- _Enunciado 1_
Transcribe sin cambios todas las líneas del listado que sigue, de la primera a la última.

- _Fragmento facilitado_
════════════════════

Teoría de Palazuelos

sábado, 20 diciembre 1975 0 Por Herrera Casado

 

Tiene esta tierra de Sigüenza un especial empeño, humilde con categoría de señorío, en ocultar a la vista de los demás aquello que mejor le caracteriza. Pasando rápido por los campos y las sierras, por los pueblos y las aldeas que la constituyen, se queda a veces el viajero sin poder saborear algunas magníficas ocasiones de belleza y sorpresa histórica. Palazuelos es un ejemplo de ello. Se va deprisa por la carretera, se otea en la lejanía su silueta, parda y arrebujada sobre la paramera. Y se ignora lo que este enclave contiene de curioso. Tanto que se pierde uno la institución de urbe medieval más pura de toda la provincia. Palazuelos es la bien murada la única villa que se contiene totalmente encerrada por una alta y fuerte muralla que sus dueños y señores, los Mendoza, la colocaron en torno para que su defensa y su personalidad fuesen probadas.

════════════════════

- _Entradas extraídas de una colección_

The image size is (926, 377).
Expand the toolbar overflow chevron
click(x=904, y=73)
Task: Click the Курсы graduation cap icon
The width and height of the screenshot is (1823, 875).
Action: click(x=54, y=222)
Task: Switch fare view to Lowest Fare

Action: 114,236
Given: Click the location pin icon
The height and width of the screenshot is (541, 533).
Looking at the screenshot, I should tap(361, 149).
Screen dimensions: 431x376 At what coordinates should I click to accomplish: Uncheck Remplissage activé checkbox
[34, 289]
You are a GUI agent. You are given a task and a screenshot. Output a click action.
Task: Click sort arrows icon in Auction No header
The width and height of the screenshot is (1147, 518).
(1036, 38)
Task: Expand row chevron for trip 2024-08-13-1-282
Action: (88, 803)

════════════════════

- _Enunciado 2_
En el artículo sobre Palazuelos, reproduce todo el pasaje desde "Tiene esta tierra" hasta "personalidad fuesen probadas.", y sustituye "muralla" por "cerca".

- _Respuesta final 1_
The image size is (926, 377).
Expand the toolbar overflow chevron
click(x=904, y=73)
Task: Click the Курсы graduation cap icon
The width and height of the screenshot is (1823, 875).
Action: click(x=54, y=222)
Task: Switch fare view to Lowest Fare

Action: 114,236
Given: Click the location pin icon
The height and width of the screenshot is (541, 533).
Looking at the screenshot, I should tap(361, 149).
Screen dimensions: 431x376 At what coordinates should I click to accomplish: Uncheck Remplissage activé checkbox
[34, 289]
You are a GUI agent. You are given a task and a screenshot. Output a click action.
Task: Click sort arrows icon in Auction No header
The width and height of the screenshot is (1147, 518).
(1036, 38)
Task: Expand row chevron for trip 2024-08-13-1-282
Action: (88, 803)

- _Respuesta final 2_
Tiene esta tierra de Sigüenza un especial empeño, humilde con categoría de señorío, en ocultar a la vista de los demás aquello que mejor le caracteriza. Pasando rápido por los campos y las sierras, por los pueblos y las aldeas que la constituyen, se queda a veces el viajero sin poder saborear algunas magníficas ocasiones de belleza y sorpresa histórica. Palazuelos es un ejemplo de ello. Se va deprisa por la carretera, se otea en la lejanía su silueta, parda y arrebujada sobre la paramera. Y se ignora lo que este enclave contiene de curioso. Tanto que se pierde uno la institución de urbe medieval más pura de toda la provincia. Palazuelos es la bien murada la única villa que se contiene totalmente encerrada por una alta y fuerte cerca que sus dueños y señores, los Mendoza, la colocaron en torno para que su defensa y su personalidad fuesen probadas.